Submitted to MOORE, C.J., and RAWLINGS, REES, REYNOLDSON and HARRIS, JJ.

MOORE, Chief Justice.

Defendant-farmer appeals $10,800 judgment to plaintiff-elevator company for breach of a written corn sale contract. We affirm.

On January 3, 1973 the parties entered into a written contract for the sale and delivery of $9,000--11,000 bushels of corn for $1.30 per bushel. Defendant Bainbridge was to make delivery in February but the contract specifically stated the 'failure to deliver above grain within specified time does not cancel this contract, when delivery is not made according to contract, we reserve the right to extend time of delivery or cancel the contract.'

The corn was never delivered by Bainbridge. He testified he made repeated requests to deliver the corn between February and May, but that plaintiff's mannager, Merle Sand, refused acceptance and thus he was excused for nonperformance of his contract obligations. He testified he had been to the elevator at various times on other business and had known other farmers who delivered corn during this period. On one such occasion Bainbridge has delivered on a separate soybean contract.
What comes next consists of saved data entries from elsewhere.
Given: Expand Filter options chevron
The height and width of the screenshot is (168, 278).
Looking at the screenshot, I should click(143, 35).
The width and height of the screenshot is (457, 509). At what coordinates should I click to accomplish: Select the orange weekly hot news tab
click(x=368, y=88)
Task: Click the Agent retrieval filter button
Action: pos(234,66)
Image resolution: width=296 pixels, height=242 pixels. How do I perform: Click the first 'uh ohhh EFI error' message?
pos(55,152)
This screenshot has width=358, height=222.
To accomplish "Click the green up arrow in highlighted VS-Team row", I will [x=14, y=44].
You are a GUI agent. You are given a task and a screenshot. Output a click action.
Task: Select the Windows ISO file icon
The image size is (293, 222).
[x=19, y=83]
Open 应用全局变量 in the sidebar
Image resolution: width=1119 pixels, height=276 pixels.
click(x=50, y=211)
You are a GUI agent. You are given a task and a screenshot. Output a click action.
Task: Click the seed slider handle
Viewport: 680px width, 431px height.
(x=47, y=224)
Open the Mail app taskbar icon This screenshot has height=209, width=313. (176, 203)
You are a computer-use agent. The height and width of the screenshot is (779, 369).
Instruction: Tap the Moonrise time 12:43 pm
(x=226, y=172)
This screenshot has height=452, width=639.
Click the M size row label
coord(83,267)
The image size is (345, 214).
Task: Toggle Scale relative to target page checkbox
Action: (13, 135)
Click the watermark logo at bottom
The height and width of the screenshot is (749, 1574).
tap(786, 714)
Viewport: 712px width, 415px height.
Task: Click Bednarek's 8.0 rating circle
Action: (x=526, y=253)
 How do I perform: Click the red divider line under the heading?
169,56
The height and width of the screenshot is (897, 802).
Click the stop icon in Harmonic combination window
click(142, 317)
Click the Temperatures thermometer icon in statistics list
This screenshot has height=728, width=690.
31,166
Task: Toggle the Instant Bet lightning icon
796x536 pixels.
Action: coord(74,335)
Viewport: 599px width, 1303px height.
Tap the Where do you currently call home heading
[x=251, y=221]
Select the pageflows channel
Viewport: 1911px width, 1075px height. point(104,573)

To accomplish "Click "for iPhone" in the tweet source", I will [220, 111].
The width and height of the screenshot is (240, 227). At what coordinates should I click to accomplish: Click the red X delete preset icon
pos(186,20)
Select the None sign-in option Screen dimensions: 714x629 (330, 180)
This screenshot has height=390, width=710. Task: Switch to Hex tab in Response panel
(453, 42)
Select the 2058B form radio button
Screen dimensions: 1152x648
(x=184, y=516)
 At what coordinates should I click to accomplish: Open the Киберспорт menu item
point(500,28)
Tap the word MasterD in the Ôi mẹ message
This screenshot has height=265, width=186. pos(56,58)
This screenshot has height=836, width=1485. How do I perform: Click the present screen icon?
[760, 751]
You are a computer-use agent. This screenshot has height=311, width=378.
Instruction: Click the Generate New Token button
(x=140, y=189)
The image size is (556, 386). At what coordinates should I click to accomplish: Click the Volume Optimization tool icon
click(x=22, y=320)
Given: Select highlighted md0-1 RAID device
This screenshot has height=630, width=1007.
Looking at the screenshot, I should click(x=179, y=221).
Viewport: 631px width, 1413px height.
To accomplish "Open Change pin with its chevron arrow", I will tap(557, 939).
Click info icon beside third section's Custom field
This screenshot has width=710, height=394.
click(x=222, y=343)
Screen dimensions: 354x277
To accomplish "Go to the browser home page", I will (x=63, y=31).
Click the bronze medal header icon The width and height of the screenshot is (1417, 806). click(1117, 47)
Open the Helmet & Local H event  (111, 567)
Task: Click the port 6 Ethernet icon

Sand testified Bainbridge had requested delivery in February but did not insist on it and therefore he had extended time for delivery due to the exigencies of the grain business. He stated the trade practice is to execute grain contracts but to leave delivery flexible for producers and that in over thirty years of business he had cancelled such contracts in only three instances.

Sand further testified that he first learned Bainbridge would not deliver the corn when on August 13, 1973 Bainbride stopped at the company office and said, 'I hate to tell you this, but I am not going to deliver it.' Sand stated he asked Bainbridge to reconsider his decision and 'let me know what his final decision was.' The next day Bainbridge called and repeated he would not deliver the corn. Thereafter plaintiff-company demanded payment at the August 14 price and proceeded to 'cover' the contract with a contract purchase of 8000 bushels of corn at $2.65 per bushel from another producer in order to mitigate damages.

Near the end of the trial court's findings of fact and conclusions of law the court found:

'Under the facts and law it is the conclusion of The Court that there is a complete failure of evidence to show a valid excuse for non-performance by the defendant seller of the contract sued upon. As originally stated in this opinion in cases cited in support thereof, The Court feels that the defendant in this case in seeking to escape his contractual obligations has not established his good faith in refusing to perform the agreement he entered into, and is therefore liable for any damages suffered by the plaintiff buyer in this cause of action.'

On this appeal appellant Bainbridge asserts (1) he had made a valid tender of delivery, (2) plaintiff had breached the contract by failure to accept delivery, (3) if he had breached the contract it was on May 15 and not on August 14, 1973 and (4) that there is insufficient evidence to support the above quoted conclusion.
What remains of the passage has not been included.